Ash’s grin only grows. “No, I really don’t.”
“What’s a witch anyway by a rose’s name that doesn’t smell as sweet,” I say, and hiccup.
“Glad we cleared that up.”
He’s having way too much fun at my expense and I’m not sure I like it. I point at him. I just wish he would stop moving, so I wouldn’t have to sway to see him. “You said you were falling for me.”
“I did,” he says.
“How do you even know something like that? I mean, how are you brave enough to say it?” I grab the couch, which has snuck up behind me.
Ash closes the distance between us and brushes back a wisp of my hair. He puts an arm around my waist to keep me standing. “I’ve always known when things are important. And you, November, are stunning. I don’t just mean that you’re beautiful, which you certainly are. I mean that you radiate kindness and laughter at the same time that you’re besting everyone with your knife skills. You trust people and believe in their goodness, even when everyone around you attacks and betrays you. I’ve never met anyone like you in my life and I would have to be the most foolish person alive not to tell you so.”
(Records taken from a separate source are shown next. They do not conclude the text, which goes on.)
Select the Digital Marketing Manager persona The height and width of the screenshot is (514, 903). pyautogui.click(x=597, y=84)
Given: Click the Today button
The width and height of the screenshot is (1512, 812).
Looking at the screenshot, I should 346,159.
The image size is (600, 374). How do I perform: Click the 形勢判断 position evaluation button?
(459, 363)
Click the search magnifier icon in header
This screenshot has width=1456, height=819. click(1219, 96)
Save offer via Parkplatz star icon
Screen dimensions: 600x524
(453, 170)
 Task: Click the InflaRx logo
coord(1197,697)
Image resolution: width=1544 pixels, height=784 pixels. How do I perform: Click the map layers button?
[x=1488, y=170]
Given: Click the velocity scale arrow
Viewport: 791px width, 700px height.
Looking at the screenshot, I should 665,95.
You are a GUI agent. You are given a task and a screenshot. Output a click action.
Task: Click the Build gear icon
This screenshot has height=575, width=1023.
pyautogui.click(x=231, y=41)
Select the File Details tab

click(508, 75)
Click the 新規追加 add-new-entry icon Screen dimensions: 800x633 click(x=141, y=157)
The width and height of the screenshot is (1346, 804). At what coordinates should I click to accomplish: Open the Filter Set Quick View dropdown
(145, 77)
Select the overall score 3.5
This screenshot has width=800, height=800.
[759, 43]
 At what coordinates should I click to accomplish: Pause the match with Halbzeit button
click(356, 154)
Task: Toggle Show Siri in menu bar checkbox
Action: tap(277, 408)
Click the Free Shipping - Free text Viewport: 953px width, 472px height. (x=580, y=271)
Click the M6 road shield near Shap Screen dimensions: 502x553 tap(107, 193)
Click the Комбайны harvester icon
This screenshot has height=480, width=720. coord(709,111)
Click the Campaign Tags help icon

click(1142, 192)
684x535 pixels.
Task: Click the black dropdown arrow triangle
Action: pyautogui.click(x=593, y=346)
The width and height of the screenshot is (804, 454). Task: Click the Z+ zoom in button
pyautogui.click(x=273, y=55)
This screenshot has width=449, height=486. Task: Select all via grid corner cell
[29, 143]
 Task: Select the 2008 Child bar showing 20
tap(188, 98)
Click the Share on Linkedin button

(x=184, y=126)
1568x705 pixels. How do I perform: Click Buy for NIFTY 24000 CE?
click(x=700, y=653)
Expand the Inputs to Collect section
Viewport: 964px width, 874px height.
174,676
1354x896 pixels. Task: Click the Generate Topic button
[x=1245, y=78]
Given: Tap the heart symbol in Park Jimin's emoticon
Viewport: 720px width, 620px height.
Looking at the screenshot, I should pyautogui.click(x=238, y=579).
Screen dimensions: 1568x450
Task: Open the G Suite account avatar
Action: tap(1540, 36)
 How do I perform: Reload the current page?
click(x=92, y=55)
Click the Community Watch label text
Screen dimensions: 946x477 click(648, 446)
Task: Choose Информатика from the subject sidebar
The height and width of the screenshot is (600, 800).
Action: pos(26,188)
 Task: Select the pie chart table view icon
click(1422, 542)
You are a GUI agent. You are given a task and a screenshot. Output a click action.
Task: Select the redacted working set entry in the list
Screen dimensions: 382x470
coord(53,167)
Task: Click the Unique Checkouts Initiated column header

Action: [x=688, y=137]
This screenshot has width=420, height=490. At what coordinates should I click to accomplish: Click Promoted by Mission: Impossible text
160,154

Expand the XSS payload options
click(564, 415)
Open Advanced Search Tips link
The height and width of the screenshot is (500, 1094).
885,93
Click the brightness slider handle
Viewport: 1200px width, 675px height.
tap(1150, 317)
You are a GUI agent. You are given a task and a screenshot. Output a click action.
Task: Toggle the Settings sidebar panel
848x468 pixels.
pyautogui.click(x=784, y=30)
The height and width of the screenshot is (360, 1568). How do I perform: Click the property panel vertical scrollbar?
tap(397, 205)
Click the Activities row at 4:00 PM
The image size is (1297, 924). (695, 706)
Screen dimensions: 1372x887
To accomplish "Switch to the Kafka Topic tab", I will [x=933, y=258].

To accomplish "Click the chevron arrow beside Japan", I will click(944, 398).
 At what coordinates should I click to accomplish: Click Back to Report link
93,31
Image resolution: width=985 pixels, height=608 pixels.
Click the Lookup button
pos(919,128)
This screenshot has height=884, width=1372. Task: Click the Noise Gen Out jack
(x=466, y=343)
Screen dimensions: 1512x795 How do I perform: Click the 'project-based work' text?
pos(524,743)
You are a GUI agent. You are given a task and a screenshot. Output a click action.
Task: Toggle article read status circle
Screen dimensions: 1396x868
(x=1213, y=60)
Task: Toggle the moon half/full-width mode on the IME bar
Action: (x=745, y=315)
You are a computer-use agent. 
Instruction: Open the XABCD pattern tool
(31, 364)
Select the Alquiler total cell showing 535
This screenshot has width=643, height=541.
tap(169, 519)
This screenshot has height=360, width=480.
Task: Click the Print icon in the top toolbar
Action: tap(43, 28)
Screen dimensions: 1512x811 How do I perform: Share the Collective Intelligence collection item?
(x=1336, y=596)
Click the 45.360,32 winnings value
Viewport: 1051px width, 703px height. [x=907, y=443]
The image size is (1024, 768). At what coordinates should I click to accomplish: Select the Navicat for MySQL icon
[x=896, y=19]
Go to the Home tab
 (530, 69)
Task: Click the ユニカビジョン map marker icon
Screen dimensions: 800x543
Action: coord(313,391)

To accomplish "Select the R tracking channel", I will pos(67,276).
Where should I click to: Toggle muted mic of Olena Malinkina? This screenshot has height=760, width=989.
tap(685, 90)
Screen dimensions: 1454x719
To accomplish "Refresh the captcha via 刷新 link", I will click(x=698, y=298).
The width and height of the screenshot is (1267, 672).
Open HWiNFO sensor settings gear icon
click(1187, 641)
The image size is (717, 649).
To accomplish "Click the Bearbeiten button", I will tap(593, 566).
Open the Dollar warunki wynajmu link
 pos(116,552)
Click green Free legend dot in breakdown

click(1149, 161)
“Okay, I knew it…or at least I suspected it,” I say, getting hung up on the two s’s in suspected. “You’re perrrrfect. Do you really think that’s fair to the rest of us? I’m pretty sure I’m going to marry you. Not now. Don’t be crazy. But you should just tell your Family that whatever ideas they have about you marrying someone fancy are moot.” I wave my hands in the air for emphasis.
Ash laughs. “On that note, I think we should get you to bed.”
“On that note,” I say, and lean forward, but before I get to his lips, my stomach gurgles. “Oh no.” I break away from his arms, taking a fast, dizzying scan of the room, until my eyes land on a beautiful hand-carved wastebin. I drop to my knees and grab either side of it.
Ash pulls back my hair and I throw up until there is nothing left in my stomach. He gets me a wet washcloth and a glass of water. I don’t need the morning to arrive to know that I deeply regret my drinking and the defiling of this lovely wastebin.
There is a knock on the door and Ash looks out the peephole before answering it. On the other side is Angus.
“Missed me already,” I say from my splayed-out position on the floor. “Did you know that Angus comes from Gaelic? And not only that, it means ‘one strength.’ Cool, huh?” I hiccup.
“Paying homage to the whisky gods, I see,” Angus says to me, and hands Ash something. “She forgot her wallet at the bar.”
I squint at the brown square and attempt to sit up. “That’s not mine.” I laugh. “Where would I even put a wallet in this dress? Pssssht.” I wave my hand at him like I’m batting a fly.
“Thank you, sir,” Ash says, giving the old man a wary eye.
Angus nods at Ash and raises two wild eyebrows at me before he leaves. He seems surprisingly less drunk than I do, which I consider most unfair.
The door closes with a click and Ash opens the brown wallet, pulling out a business card. His eyes widen. “Logan James…Blacksmith.” He looks at me, his expression turning dead serious.
“Right,” I say, and rub my head like it might help clear the fog. “Angus did say something about a blacksmith.”
Ash looks at the card like he’s concentrating too hard. “Why would he bring you this?”
“Hmmm?” I say.
Ash shakes his head. “There are a lot of whispers about Logan. None of them good.”
Some of my memories from my conversation with Angus float into my consciousness and I sit up, suddenly not feeling as carefree as I did a minute ago. “Angus said someone came here looking for my dad. That there’s a bounty on his head.” I look at Ash. “Have you heard of the Ferryman?”
Ash exhales audibly, the color draining out of his cheeks. “We’re leaving at first light.”